Stored records:
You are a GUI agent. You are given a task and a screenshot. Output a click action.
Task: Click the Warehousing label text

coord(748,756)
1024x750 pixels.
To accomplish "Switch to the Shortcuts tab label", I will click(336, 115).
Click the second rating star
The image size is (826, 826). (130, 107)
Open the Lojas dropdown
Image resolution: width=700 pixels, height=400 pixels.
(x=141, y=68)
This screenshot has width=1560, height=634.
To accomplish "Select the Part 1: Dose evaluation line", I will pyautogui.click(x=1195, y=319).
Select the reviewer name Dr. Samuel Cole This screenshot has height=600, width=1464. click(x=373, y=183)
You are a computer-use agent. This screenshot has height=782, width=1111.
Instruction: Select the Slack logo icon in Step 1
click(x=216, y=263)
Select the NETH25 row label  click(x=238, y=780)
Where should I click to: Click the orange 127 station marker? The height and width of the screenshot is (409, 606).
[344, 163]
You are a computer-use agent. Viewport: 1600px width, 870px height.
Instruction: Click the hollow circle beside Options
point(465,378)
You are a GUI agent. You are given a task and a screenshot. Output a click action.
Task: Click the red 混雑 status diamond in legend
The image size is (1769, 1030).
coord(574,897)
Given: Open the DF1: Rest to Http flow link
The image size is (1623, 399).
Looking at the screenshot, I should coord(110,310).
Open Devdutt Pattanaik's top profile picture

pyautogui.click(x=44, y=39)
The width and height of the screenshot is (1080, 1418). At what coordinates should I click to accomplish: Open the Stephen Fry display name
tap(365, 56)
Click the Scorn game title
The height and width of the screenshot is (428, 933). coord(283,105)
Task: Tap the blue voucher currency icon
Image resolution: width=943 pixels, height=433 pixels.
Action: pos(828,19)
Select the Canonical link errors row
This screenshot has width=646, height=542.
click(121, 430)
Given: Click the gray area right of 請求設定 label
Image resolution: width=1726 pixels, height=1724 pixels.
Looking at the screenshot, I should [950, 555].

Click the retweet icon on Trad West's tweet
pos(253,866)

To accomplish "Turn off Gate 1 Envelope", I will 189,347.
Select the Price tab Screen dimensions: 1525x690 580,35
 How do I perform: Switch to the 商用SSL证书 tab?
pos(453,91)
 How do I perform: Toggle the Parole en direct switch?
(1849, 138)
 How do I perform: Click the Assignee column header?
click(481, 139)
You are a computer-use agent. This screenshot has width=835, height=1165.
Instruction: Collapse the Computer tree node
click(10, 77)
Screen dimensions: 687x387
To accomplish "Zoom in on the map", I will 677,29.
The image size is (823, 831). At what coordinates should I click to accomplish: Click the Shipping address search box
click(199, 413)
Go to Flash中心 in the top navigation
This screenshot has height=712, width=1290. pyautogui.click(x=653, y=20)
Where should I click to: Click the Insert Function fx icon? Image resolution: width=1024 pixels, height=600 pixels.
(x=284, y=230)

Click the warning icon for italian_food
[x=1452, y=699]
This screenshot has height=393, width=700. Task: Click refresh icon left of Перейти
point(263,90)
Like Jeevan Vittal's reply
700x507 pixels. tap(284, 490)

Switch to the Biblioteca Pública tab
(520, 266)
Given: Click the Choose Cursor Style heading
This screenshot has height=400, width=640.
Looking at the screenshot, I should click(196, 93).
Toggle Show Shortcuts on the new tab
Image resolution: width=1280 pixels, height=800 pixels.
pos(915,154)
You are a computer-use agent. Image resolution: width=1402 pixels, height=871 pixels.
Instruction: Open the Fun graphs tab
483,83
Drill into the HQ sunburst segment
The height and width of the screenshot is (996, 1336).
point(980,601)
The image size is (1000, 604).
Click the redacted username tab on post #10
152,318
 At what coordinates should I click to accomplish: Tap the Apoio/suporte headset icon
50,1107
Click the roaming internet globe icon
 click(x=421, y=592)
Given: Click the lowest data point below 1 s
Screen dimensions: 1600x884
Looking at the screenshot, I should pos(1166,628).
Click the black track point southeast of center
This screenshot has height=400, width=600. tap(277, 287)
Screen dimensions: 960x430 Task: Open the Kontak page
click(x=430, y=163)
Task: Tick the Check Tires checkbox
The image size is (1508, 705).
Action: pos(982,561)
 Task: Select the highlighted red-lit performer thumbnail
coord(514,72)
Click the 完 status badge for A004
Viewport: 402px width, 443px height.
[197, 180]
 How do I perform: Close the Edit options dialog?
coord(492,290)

TASK TO COMPLETE: Only one stretch is wanted, so please give again exactly the lines from the start of the data through the line containing "Task: Click the red", both ends included.

EXPECTED ANSWER:
You are a GUI agent. You are given a task and a screenshot. Output a click action.
Task: Click the Warehousing label text

coord(748,756)
1024x750 pixels.
To accomplish "Switch to the Shortcuts tab label", I will click(336, 115).
Click the second rating star
The image size is (826, 826). (130, 107)
Open the Lojas dropdown
Image resolution: width=700 pixels, height=400 pixels.
(x=141, y=68)
This screenshot has width=1560, height=634.
To accomplish "Select the Part 1: Dose evaluation line", I will pyautogui.click(x=1195, y=319).
Select the reviewer name Dr. Samuel Cole This screenshot has height=600, width=1464. click(x=373, y=183)
You are a computer-use agent. This screenshot has height=782, width=1111.
Instruction: Select the Slack logo icon in Step 1
click(x=216, y=263)
Select the NETH25 row label  click(x=238, y=780)
Where should I click to: Click the orange 127 station marker? The height and width of the screenshot is (409, 606).
[344, 163]
You are a computer-use agent. Viewport: 1600px width, 870px height.
Instruction: Click the hollow circle beside Options
point(465,378)
You are a GUI agent. You are given a task and a screenshot. Output a click action.
Task: Click the red 混雑 status diamond in legend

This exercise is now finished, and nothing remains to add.